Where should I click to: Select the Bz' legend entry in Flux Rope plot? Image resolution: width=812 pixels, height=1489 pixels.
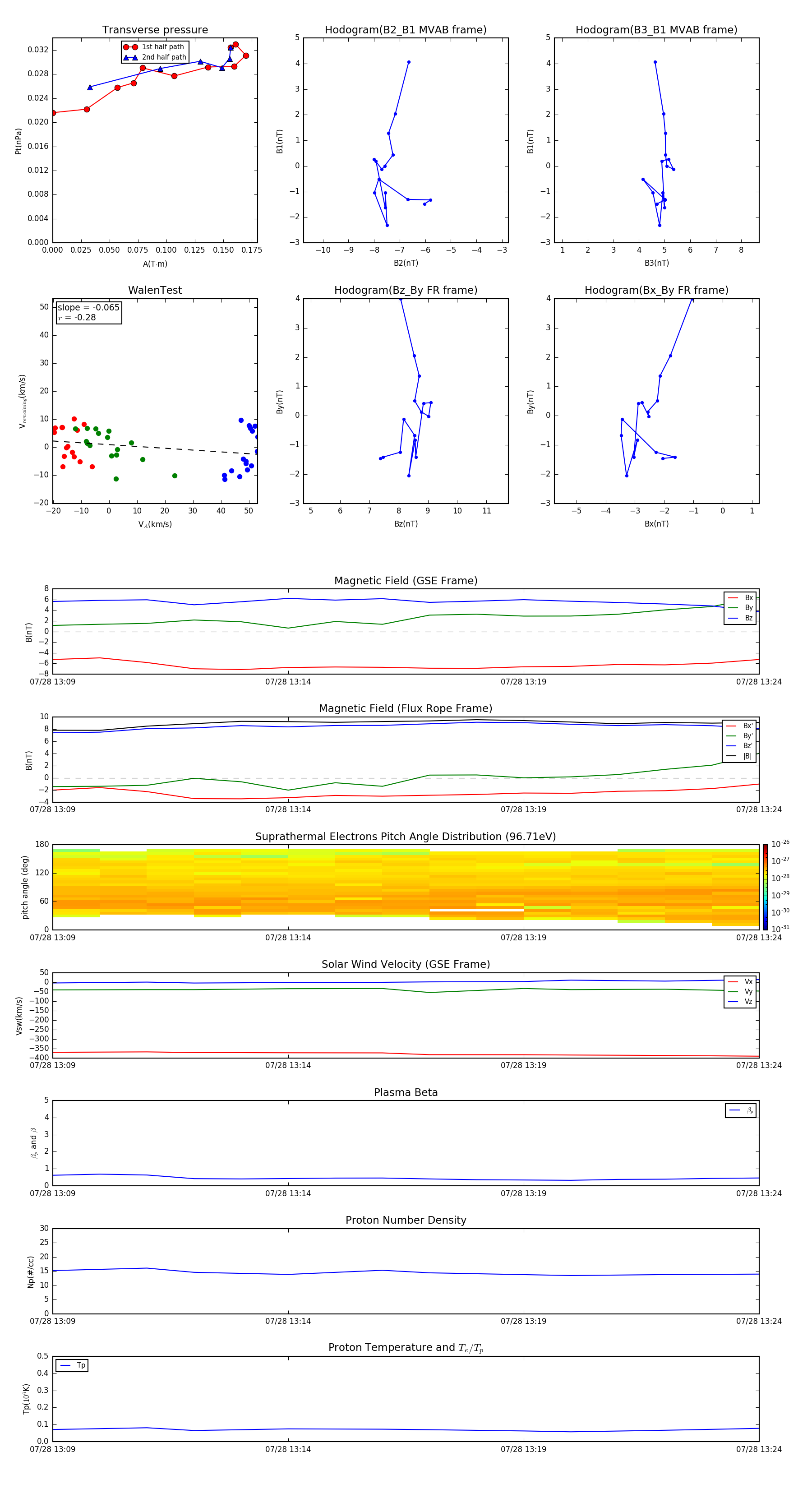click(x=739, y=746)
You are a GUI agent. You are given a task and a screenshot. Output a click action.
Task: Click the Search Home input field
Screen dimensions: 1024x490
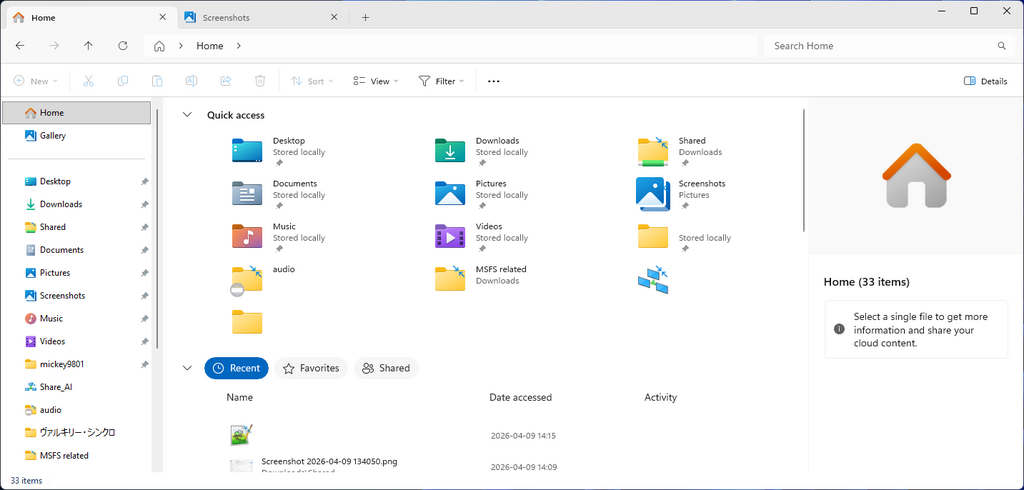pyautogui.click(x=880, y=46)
══════
**Instructions for the task**
Reproduce, word for word, the lines from the one containing "Task: Click the Search Home input field" through the final line above. Leave every picture out.

**Response to this exercise**
Task: Click the Search Home input field
Screen dimensions: 1024x490
pyautogui.click(x=880, y=46)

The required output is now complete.